The lines from the top of the listing through the one containing "The width and height of the screenshot is (1091, 720)." are to be retyped exactly, with no other lines.

Records provided:
===============
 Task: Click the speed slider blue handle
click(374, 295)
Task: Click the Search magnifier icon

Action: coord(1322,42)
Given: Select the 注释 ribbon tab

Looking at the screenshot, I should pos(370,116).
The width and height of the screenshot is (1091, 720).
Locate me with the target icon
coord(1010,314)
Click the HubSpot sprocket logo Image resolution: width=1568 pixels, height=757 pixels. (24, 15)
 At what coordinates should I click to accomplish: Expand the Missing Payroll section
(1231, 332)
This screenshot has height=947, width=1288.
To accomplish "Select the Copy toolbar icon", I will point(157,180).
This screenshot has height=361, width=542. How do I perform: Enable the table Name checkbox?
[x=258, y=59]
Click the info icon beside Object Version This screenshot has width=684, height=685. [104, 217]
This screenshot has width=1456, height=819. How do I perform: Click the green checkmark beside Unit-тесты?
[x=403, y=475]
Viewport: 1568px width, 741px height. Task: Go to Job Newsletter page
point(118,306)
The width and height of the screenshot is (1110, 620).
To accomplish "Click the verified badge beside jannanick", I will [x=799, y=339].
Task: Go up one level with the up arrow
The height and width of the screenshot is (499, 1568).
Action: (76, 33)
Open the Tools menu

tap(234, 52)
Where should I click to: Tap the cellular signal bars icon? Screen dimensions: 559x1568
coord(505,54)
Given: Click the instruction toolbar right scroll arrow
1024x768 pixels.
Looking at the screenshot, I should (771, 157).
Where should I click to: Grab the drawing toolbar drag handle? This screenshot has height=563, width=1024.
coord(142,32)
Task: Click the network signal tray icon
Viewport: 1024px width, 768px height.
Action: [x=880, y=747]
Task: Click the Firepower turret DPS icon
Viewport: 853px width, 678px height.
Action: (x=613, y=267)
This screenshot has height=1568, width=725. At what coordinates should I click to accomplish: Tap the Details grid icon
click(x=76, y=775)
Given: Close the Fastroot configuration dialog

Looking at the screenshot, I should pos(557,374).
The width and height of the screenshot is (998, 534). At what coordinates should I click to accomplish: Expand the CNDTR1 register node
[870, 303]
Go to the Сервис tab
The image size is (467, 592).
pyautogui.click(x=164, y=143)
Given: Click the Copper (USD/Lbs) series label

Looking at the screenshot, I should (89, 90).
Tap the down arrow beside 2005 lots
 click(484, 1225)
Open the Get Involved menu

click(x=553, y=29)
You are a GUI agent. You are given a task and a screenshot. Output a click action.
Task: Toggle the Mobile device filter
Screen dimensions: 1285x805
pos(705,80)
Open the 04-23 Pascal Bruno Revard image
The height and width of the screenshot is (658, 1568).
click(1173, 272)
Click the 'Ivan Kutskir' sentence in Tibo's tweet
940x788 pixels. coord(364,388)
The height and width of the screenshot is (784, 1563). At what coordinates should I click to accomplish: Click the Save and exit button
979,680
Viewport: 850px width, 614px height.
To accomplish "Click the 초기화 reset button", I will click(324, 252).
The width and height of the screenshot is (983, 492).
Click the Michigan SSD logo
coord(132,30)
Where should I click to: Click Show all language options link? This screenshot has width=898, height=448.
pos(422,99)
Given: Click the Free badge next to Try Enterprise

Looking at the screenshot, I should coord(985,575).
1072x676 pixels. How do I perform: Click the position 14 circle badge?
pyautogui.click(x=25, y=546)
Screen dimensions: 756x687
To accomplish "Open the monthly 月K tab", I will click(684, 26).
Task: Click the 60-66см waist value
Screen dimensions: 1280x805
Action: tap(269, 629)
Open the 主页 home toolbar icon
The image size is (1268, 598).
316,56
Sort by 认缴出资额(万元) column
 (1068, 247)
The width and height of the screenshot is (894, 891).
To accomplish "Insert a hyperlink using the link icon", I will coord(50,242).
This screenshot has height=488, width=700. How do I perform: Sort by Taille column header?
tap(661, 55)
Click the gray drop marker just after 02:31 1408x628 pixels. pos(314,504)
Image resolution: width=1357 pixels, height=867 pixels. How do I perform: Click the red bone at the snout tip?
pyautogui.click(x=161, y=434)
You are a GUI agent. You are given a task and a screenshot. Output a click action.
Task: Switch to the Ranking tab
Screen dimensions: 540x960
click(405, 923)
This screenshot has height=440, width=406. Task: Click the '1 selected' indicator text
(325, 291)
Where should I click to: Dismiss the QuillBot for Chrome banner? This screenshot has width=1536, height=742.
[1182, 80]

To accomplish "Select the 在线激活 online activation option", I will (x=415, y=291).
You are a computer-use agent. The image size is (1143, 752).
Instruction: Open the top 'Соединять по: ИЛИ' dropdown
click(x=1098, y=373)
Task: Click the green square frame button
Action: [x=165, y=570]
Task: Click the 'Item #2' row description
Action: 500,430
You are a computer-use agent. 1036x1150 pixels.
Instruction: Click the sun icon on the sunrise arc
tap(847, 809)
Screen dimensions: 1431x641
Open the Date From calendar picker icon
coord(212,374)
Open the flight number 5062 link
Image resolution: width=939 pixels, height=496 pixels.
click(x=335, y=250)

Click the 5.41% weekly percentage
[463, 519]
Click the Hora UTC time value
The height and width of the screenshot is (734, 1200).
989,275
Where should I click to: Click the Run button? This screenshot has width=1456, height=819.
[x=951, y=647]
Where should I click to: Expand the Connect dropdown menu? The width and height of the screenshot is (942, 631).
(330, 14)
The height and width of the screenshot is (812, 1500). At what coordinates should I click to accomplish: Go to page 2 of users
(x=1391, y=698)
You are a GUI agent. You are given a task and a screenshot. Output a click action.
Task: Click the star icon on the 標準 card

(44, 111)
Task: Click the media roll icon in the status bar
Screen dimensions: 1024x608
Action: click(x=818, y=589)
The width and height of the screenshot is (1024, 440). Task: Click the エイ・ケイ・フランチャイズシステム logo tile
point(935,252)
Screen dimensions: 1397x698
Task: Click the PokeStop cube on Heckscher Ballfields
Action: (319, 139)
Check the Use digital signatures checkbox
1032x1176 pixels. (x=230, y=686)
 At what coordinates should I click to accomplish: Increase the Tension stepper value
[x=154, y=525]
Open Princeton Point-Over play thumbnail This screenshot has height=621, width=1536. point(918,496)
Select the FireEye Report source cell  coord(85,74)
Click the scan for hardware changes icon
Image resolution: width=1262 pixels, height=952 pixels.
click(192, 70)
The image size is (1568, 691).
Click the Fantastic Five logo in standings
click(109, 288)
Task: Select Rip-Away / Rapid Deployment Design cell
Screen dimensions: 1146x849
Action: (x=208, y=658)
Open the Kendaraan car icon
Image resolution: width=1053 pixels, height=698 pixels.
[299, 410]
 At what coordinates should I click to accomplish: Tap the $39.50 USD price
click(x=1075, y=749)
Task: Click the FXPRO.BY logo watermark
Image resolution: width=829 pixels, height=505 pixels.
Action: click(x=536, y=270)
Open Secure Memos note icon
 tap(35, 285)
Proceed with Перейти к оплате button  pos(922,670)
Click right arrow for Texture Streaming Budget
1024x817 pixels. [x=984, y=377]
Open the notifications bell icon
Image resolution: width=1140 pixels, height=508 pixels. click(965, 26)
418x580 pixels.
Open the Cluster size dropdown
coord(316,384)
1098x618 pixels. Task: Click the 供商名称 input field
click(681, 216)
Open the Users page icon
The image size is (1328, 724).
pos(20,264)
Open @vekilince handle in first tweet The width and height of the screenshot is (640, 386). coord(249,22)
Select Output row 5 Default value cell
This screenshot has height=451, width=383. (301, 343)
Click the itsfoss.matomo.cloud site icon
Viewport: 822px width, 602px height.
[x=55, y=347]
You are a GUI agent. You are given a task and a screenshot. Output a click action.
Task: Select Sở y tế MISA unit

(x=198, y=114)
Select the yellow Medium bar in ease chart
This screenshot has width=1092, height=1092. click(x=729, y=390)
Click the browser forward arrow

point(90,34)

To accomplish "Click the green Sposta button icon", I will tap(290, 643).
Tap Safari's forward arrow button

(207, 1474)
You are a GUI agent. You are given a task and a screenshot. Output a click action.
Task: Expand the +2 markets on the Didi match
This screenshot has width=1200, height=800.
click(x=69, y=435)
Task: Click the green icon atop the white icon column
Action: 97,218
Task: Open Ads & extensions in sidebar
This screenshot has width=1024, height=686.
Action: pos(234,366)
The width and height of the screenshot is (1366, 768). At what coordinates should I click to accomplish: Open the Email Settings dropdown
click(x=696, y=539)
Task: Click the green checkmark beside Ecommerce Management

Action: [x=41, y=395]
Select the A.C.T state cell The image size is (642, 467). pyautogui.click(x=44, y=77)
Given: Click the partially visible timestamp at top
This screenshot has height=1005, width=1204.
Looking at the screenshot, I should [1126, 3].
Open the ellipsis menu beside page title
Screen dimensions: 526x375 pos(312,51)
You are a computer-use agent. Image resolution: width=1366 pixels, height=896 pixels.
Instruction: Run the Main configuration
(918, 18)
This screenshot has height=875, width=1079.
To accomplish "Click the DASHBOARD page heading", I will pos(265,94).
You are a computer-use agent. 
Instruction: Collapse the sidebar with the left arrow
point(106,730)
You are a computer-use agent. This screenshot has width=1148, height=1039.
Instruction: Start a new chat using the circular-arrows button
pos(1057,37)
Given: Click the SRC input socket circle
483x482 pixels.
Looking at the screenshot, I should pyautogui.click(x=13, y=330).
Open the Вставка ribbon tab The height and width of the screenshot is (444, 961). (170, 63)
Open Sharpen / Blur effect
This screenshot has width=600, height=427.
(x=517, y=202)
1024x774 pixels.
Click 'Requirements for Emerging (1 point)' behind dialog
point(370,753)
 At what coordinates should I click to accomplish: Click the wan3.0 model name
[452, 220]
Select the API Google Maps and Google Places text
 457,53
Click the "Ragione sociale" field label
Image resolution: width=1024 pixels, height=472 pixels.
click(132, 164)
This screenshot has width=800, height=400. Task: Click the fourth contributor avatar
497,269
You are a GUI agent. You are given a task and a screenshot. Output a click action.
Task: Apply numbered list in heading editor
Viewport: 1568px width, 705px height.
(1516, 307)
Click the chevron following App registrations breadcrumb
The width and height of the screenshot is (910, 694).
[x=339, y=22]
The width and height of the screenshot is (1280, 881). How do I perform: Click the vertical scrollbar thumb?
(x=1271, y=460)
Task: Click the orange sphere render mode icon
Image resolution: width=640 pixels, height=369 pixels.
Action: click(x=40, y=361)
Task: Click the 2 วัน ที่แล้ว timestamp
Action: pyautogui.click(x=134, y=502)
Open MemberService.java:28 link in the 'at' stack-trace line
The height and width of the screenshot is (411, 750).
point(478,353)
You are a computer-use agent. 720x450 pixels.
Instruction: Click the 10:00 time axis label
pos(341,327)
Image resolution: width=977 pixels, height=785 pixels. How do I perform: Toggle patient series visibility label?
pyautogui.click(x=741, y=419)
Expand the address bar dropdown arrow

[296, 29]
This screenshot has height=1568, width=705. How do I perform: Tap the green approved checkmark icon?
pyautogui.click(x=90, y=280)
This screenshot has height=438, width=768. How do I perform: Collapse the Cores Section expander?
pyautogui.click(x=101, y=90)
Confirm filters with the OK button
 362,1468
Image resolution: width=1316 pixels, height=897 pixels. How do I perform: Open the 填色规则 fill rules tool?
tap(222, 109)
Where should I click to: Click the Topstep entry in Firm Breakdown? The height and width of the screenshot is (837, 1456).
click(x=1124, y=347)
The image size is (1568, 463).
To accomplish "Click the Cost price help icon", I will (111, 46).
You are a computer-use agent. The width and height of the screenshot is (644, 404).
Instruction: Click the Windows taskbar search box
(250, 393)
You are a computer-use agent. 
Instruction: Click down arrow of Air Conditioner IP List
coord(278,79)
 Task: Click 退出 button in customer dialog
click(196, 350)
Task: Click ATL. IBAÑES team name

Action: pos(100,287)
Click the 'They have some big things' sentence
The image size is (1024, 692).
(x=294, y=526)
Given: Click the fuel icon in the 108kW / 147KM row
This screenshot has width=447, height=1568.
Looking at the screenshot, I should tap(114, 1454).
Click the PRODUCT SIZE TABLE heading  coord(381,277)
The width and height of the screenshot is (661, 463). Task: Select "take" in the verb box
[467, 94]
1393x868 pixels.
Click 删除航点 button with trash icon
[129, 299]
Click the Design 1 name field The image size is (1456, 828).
===============
Response box:
 Task: Click the speed slider blue handle
click(374, 295)
Task: Click the Search magnifier icon

Action: coord(1322,42)
Given: Select the 注释 ribbon tab

Looking at the screenshot, I should pos(370,116).
The width and height of the screenshot is (1091, 720).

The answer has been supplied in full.